*** INPUT RECORDS ***

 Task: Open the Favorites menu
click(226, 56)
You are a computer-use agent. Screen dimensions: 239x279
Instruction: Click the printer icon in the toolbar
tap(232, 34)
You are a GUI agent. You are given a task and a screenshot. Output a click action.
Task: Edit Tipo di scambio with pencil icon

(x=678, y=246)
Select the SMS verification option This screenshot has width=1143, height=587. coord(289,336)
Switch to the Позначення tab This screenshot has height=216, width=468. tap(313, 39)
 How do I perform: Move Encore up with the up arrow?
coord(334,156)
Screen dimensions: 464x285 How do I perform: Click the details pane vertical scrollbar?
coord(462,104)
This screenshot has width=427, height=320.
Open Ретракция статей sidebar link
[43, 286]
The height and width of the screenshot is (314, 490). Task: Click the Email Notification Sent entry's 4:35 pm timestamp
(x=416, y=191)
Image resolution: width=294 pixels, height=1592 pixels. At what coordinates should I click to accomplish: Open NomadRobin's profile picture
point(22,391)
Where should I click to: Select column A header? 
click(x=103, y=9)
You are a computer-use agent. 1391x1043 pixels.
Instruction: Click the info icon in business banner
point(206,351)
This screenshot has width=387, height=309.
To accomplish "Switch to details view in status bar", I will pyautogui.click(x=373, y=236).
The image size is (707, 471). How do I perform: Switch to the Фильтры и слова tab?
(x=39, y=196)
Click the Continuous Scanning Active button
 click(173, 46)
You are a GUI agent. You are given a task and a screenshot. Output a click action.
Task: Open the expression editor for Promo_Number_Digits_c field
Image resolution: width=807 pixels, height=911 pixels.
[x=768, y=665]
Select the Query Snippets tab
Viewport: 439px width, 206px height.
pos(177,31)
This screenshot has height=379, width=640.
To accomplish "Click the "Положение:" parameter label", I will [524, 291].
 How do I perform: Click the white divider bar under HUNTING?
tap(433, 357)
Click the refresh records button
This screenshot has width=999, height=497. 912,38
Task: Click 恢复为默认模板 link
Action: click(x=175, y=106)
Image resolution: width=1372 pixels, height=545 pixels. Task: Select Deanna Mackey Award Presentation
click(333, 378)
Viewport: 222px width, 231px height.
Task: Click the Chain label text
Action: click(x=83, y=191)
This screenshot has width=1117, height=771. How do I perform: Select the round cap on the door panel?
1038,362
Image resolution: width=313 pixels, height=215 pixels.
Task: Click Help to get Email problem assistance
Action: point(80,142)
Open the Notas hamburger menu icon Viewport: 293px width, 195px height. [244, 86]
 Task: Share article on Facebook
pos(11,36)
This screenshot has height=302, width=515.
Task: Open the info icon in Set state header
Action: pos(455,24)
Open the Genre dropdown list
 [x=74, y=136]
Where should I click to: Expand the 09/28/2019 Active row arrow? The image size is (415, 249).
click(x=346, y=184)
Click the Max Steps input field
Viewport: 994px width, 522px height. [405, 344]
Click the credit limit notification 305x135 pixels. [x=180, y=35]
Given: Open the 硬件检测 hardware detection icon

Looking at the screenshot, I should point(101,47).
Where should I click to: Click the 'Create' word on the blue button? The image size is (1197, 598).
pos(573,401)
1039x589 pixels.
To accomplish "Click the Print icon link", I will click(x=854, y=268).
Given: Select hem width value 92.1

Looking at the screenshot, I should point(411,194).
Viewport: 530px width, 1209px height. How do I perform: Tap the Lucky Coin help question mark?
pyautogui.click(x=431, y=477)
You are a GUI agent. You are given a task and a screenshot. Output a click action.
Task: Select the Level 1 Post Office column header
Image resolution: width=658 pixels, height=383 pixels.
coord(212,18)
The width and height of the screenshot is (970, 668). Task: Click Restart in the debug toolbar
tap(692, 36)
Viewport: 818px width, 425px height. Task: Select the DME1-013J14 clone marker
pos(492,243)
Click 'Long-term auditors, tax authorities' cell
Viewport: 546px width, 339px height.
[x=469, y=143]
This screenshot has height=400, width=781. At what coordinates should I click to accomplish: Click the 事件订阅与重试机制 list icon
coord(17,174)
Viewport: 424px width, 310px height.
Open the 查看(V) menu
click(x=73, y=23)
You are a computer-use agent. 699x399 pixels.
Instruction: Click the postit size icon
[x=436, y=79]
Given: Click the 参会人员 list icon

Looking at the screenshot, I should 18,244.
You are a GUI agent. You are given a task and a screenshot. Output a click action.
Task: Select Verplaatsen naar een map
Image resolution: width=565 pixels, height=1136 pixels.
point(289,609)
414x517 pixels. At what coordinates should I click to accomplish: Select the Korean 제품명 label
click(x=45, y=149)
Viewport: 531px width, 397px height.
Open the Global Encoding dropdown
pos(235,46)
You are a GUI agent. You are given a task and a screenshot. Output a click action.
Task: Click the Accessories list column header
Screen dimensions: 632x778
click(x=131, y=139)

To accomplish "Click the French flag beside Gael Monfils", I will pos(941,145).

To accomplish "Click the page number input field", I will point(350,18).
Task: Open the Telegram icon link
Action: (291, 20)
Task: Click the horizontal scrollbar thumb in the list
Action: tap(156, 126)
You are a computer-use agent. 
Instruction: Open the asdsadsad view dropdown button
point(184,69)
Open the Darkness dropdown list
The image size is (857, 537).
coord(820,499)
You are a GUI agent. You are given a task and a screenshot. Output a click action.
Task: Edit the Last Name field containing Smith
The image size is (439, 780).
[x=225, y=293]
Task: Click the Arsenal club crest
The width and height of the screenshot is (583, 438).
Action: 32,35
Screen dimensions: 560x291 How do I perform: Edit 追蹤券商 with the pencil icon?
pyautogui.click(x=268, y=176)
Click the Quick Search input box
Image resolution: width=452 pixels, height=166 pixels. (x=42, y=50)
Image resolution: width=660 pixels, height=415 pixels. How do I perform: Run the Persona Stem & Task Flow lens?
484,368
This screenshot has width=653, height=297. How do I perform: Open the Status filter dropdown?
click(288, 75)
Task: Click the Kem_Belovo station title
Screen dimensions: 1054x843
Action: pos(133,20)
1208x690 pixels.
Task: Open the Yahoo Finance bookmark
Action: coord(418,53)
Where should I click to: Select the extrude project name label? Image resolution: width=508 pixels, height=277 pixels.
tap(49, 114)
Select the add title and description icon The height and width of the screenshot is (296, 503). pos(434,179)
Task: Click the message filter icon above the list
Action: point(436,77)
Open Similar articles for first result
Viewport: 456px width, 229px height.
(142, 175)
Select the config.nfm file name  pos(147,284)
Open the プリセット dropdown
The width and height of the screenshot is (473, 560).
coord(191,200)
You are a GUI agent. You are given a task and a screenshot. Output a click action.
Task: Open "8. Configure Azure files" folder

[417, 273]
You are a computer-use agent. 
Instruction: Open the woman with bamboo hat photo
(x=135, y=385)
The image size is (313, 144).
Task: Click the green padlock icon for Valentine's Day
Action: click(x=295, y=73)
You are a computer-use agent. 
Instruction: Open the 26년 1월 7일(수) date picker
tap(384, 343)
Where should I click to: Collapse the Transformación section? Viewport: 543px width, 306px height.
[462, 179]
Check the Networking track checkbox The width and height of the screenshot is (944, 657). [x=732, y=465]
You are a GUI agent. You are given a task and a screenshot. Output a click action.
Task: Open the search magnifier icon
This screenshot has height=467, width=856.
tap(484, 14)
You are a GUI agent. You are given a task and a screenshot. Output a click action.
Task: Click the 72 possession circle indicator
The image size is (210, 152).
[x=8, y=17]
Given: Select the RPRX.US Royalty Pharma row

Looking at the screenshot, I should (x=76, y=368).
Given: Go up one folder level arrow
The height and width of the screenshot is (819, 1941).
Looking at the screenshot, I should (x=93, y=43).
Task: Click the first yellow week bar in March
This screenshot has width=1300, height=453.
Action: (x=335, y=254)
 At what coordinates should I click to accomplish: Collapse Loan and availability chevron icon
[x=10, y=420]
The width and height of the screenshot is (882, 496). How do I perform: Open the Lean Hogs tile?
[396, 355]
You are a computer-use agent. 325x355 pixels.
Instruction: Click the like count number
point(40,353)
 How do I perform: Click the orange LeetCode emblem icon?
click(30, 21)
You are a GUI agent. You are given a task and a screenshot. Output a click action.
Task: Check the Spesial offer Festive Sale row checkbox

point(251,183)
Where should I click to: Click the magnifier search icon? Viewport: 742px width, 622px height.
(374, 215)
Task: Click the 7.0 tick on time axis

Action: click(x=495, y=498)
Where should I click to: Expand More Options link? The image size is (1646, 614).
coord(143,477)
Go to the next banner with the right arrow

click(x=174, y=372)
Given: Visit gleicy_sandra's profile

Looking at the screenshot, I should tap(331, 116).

***

_TASK ITEM_. Look through the lines above and collect those with the word "first".

_SOLUTION TO THIS TASK_.
Open Similar articles for first result
Task: Click the first yellow week bar in March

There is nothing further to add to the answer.